The success against the FARC shows that coordinated efforts, good intelligence and timely outside aid (Plan Colombia, which, for all its multiple problems, delivered what the Colombian military needed) can reverse cycles that seem irreversible.

This should offer some lessons and some hope for Mexico, as well as lessons against terrorist/criminal groups operating elsewhere n the world.


POSTED BY DOUGLAS FARAH
Why The Al Bashir Arrest Warrant is Important
Beyond the genocide and mass murder that Sudanese president Omar al-Bashir has presided over in his 20 years in office, it is important to remember what al-Bashir is: a radical Islamist imposing the type of sharia law and carrying out policies that most Islamists approve of.

While the International Criminal Court has issued an arrest warrant for al-Bashir for Darfur (and most of the Muslim world has rallied to his defense, as they have remained silent and unmoved by the genocides his regime has perpetrated), that genocide was only one in a long series of actions taken in the name of Islam that have caused us all great harm.

In a case I testified in (now under appeal by the government of Sudan), the court in the Eastern District of Virginia accepted that Sudan "provided material support in the form of funding, direction, training and cover to Al-Qaeda, a worldwide terrorist organization whose operatives facilitated the planning and execution of the bombing of the U.S.S. Cole" in October 2000, while in the port of Aden, Yemen.

When he seized power in 1989 he did so as a self-proclaimed Islamist, in the company of Hassan al-Turabi," who is not only an extremely influential intellectual of the Muslim Brotherhood, but one of Osama bin Laden's earliest and most ardent backers.

The regime of al-Bashir is not an "ordinary" criminal regime, such as that of Robert Mugabe in Zimbabwe or Charles Taylor in Liberia. Rather, it is a theologically-motivated regime that provided some of the important theological and financial support for radical Islamist movements around the world.

Al-Bashir and al-Turabi hosted not only al Qaeda, but Hamas, Hezbollah, whose members were able to enter without visas in order to foster revolutionary solidarity and networks.

Sudan, under al Bashir, became an Islamist terrorist Disneyland, where all could mix and mingle. The imposition of sharia law, the war against non-Muslims in the south, and the Darfur genocide, are all follow-ons to those years.

While al-Bahir and al-Turabi parted ways in a power struggle, their political/theological project was one and the same. It is worth recalling all the prestigious meetings, awards and boards that al-Turabi was a part of as he and al-Bashir opened their borders to a host of Islamist terrorist organizations in the 1990s.

(Among the banks al-Turabi helped found, and served on the board for a decade, is Dar al-Maal al Islami Trust, a premier Muslim banking institution.) According a Jan. 31, 2007 Wall Street Journal piece, which I can't find online, Overland Capital Group, a subsidiary of DMI, is under Justice Department investigation for possible tax violations. A prosecutor from the Counterterrorism division of DOJ was handling the case, the story said.

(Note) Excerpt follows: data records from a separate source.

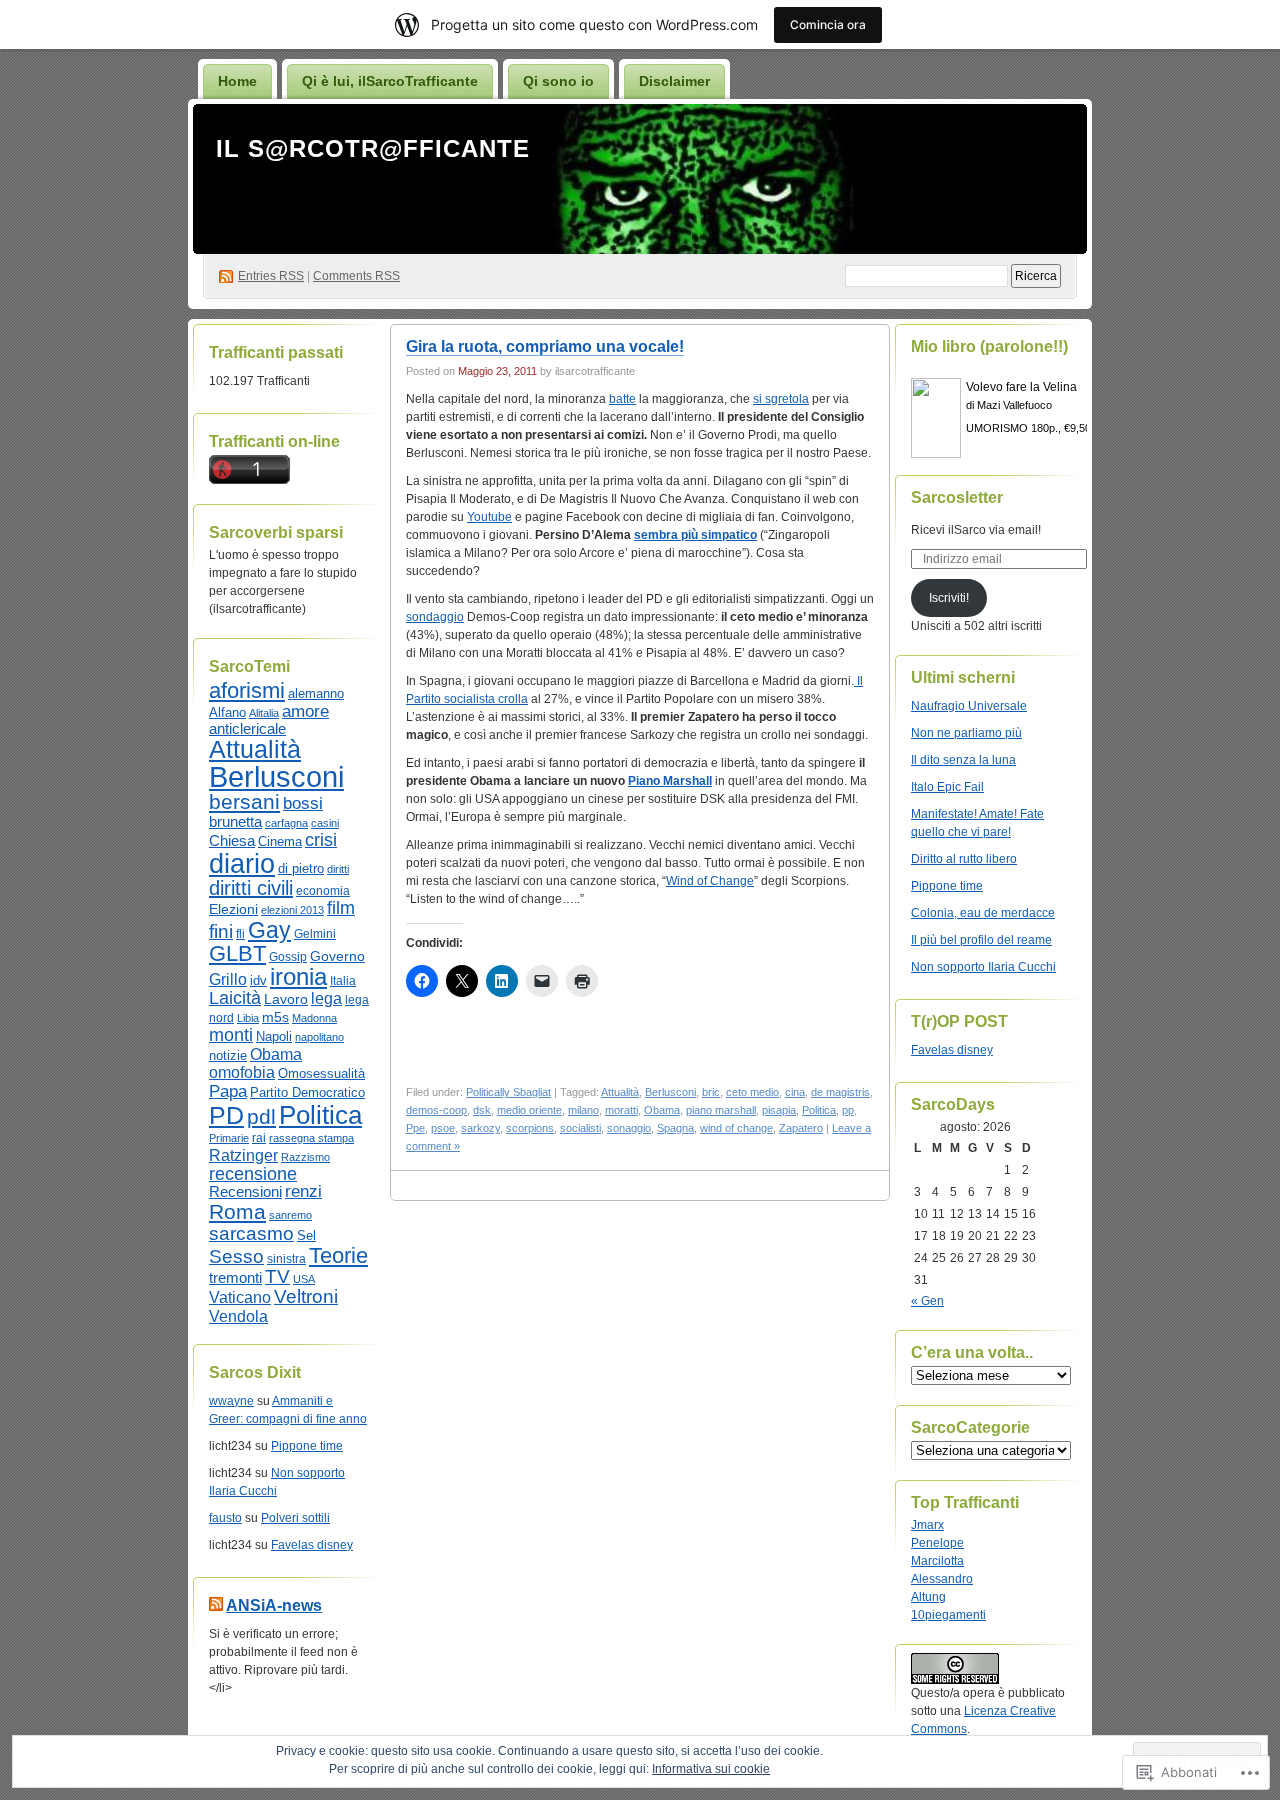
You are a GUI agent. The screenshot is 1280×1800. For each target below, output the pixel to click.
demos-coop (436, 1110)
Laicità (235, 998)
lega (326, 998)
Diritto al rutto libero (964, 859)
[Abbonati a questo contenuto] (216, 1605)
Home (237, 81)
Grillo (228, 979)
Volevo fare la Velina (1021, 387)
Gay (269, 930)
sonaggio (629, 1128)
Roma (237, 1212)
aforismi (247, 690)
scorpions (530, 1128)
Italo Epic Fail (947, 787)
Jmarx (927, 1525)
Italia (343, 981)
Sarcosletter (957, 497)
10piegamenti (948, 1615)
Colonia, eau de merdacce (983, 913)
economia (323, 890)
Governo (337, 956)
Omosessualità (321, 1073)
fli (240, 934)
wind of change (736, 1128)
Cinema (280, 841)
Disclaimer (674, 81)
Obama (276, 1054)
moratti (621, 1110)
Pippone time (307, 1446)
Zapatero (801, 1128)
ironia (298, 977)
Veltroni (306, 1296)
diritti (338, 869)
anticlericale (247, 729)
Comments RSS (356, 276)
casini (325, 823)
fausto (225, 1518)
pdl (261, 1116)
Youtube (489, 517)
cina (795, 1092)
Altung (928, 1597)
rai (259, 1137)
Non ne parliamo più (966, 733)
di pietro (301, 868)
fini (221, 931)
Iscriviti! (949, 598)
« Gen (927, 1301)
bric (711, 1092)
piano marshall (721, 1110)
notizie (228, 1055)
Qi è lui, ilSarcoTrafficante (390, 81)
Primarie (229, 1138)
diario (242, 864)
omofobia (242, 1072)
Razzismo (305, 1157)
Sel (306, 1235)
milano (583, 1110)
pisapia (779, 1110)
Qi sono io (558, 81)
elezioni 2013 (292, 910)
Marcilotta (937, 1561)
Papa (228, 1091)
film (341, 908)
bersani (244, 801)
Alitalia (264, 713)
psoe (443, 1128)
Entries (271, 276)
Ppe (415, 1128)
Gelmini (315, 933)
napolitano (319, 1037)
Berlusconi (276, 776)
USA (304, 1279)
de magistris (840, 1092)
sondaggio (435, 617)
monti (231, 1035)
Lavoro (286, 999)
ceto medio (752, 1092)
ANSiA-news (274, 1605)
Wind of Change (710, 881)
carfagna (286, 823)
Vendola (238, 1316)
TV (277, 1276)
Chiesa (232, 840)
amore (305, 711)
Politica (320, 1115)
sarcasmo (251, 1233)
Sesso (236, 1256)
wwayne (231, 1401)
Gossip (288, 957)
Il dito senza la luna (963, 760)
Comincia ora (828, 24)
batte (622, 399)
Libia (248, 1018)
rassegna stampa (311, 1138)
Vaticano (240, 1297)
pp (848, 1110)
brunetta (235, 821)
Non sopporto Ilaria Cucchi (983, 967)
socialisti (580, 1128)
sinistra (286, 1259)
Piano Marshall (670, 781)
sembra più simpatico (695, 535)
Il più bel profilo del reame (981, 940)
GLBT (237, 953)
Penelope (937, 1543)
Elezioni (233, 909)
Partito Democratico (307, 1092)
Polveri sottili (295, 1518)
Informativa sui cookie (711, 1769)
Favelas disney (312, 1545)
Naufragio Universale (969, 706)
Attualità (255, 749)
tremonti (235, 1277)
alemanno (316, 693)
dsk (482, 1110)
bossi (303, 803)
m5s (275, 1017)
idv (258, 980)
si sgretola (781, 399)
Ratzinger (243, 1155)
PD (226, 1115)
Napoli (274, 1036)
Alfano (227, 712)
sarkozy (480, 1128)
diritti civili (251, 888)
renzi (303, 1191)
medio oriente (529, 1110)
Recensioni (245, 1192)
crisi (321, 840)
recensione (253, 1174)
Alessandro (942, 1579)
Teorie (338, 1255)
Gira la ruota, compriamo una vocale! (545, 346)
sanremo (290, 1215)
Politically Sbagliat (508, 1092)
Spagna (675, 1128)
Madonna (314, 1018)
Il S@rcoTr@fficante (373, 148)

The al-Bashir regime facilitated the movement of hundreds of millions of dollars to the Bosnian Muslim movements in the early 1990s through the Third World Relief Agency (TWRA), run by Sudanese diplomats in Vienna, Austria.

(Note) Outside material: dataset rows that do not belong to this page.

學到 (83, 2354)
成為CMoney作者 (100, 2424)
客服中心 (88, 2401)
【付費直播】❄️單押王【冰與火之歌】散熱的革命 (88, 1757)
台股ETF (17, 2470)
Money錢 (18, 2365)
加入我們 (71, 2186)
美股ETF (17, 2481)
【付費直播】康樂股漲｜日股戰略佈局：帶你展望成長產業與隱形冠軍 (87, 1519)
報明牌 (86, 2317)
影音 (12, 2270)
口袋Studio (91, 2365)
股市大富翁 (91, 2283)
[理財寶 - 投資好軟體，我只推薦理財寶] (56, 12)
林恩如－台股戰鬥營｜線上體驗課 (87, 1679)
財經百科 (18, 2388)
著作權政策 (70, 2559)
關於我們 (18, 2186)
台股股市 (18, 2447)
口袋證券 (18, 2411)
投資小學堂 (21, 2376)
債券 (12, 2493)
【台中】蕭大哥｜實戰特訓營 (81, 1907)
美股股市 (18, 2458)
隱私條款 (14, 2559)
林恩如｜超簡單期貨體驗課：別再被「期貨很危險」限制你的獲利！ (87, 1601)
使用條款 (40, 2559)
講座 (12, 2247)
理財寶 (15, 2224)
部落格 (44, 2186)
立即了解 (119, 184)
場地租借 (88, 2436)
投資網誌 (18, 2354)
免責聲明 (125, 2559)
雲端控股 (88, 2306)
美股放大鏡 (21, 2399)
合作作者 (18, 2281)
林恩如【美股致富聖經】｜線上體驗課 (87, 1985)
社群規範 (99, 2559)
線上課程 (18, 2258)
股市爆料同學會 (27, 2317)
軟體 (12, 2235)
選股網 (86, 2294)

TWRA, posing as a charity, provided the template for the fraudulent use of charities by al Qaeda, the Muslim Brotherhood and other Islamist groups around the world.

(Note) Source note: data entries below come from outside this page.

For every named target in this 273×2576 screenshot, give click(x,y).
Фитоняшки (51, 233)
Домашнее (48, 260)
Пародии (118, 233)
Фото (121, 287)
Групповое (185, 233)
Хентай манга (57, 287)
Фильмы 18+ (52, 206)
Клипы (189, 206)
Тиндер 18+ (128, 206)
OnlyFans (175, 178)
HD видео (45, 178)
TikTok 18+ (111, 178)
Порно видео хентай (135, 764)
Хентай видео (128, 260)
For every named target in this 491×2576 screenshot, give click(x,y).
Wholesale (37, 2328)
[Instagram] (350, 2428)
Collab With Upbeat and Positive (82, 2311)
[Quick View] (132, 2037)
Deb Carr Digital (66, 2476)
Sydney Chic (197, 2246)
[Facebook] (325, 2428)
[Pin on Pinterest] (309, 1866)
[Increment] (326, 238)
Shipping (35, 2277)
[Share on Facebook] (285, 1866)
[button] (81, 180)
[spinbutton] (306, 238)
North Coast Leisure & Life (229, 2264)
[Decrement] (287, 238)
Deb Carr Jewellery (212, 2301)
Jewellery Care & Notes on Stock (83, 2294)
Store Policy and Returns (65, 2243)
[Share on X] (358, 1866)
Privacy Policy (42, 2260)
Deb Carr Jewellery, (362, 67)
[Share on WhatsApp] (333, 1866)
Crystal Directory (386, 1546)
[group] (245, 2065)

After 9/11, al-Bashir, sensing the shift in the winds, turned over some old and harmless intelligence on radical Islamists in Sudan and al Qaeda, to the United States. It was just enough to avoid serious sanctions.

Emboldened, the regime then went on to the Darfur atrocities while maintaining a chokehold at home, and reaping billions of dollars in new revenues as the Chinese poured into the Sudanese oil fields.

Al-Bashir represents the end product of what the Muslim Brotherhood proposes combined with what al Qaeda and violent Islamists seek: an Islamist government ruled by sharia law, with no separation at all between church (mosque) and state, and one that is willing to sponsor and facilitator of violent Islamists who carry out terrorist attacks.